162k views
2 votes
Which of the following statements about interest-only mortgages is not true?

A) Mortgage payments are more affordable
B) Mortgage payments may increase abruptly
C) Interest-only mortgages allow the borrower to pay only interest for the life of the mortgage
D) Interest-only mortgages have become more popular in recent years

User Trinca
by
8.0k points

1 Answer

4 votes

Final answer:

The incorrect statement about (C) interest-only mortgages is that they allow the borrower to pay only interest for the entire life of the mortgage. It's generally better for borrowers when mortgage rates are lower than inflation and better for banks when rates are higher than inflation. If inflation falls, homeowners with an adjustable-rate mortgage may see their payments decrease.

Step-by-step explanation:

When assessing the statement about interest-only mortgages, it's important to note that such a mortgage allows the borrower to pay only the interest for an initial period, typically 5 to 10 years, not for the entire life of the mortgage. Here's the breakdown of the statements:

  • Mortgage payments are more affordable during the interest-only period since no principal is being paid down.
  • Mortgage payments may increase abruptly after the initial interest-only period when the borrower begins to pay down the principal.
  • Interest-only mortgages do not allow the borrower to pay only interest for the life of the mortgage; this is the incorrect statement.
  • Interest-only mortgages have indeed become more popular in certain economic conditions, such as when home prices are rising rapidly or when borrowers expect to sell or refinance before the interest-only period ends.

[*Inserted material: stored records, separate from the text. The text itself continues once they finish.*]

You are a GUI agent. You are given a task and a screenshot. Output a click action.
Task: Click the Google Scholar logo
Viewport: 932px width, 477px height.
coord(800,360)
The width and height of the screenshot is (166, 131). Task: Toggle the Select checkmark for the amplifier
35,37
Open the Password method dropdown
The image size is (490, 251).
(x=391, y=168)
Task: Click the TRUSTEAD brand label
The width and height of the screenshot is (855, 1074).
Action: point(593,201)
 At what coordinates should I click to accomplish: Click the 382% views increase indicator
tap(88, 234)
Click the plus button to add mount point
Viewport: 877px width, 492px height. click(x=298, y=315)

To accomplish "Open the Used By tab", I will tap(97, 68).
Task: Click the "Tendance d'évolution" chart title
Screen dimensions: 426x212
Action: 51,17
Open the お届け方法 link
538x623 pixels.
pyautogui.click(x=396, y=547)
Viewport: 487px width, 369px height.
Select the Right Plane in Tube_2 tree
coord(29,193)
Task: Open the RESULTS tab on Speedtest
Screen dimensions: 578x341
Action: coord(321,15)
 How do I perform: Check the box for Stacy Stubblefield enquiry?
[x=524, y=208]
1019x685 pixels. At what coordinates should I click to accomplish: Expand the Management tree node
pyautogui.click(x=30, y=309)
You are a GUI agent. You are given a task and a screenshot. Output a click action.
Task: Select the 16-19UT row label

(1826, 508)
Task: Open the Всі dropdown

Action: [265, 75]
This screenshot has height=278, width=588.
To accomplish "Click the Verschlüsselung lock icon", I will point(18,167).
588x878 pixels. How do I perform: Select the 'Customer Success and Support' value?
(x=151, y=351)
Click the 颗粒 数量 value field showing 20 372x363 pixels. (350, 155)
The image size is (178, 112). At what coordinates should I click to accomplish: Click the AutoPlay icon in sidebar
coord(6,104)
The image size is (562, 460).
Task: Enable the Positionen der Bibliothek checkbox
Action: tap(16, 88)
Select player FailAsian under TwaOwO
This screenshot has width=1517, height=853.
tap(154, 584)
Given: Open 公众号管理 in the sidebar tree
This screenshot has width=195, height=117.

In relation to mortgage rates and inflation, it would typically be more advantageous for a borrower when mortgage interest rates are low relative to inflation. Conversely, it's usually better for the bank to lend money when the interest rates are higher than inflation, ensuring a better return on the loan.

If inflation falls unexpectedly, a homeowner with an adjustable-rate mortgage might experience a decrease in their mortgage payments, as these rates often track the market interest rates which can be influenced by levels of inflation.

Paying off debt faster than the minimum required, especially in the case of a mortgage, can result in significant savings on the interest charged over the life of the loan.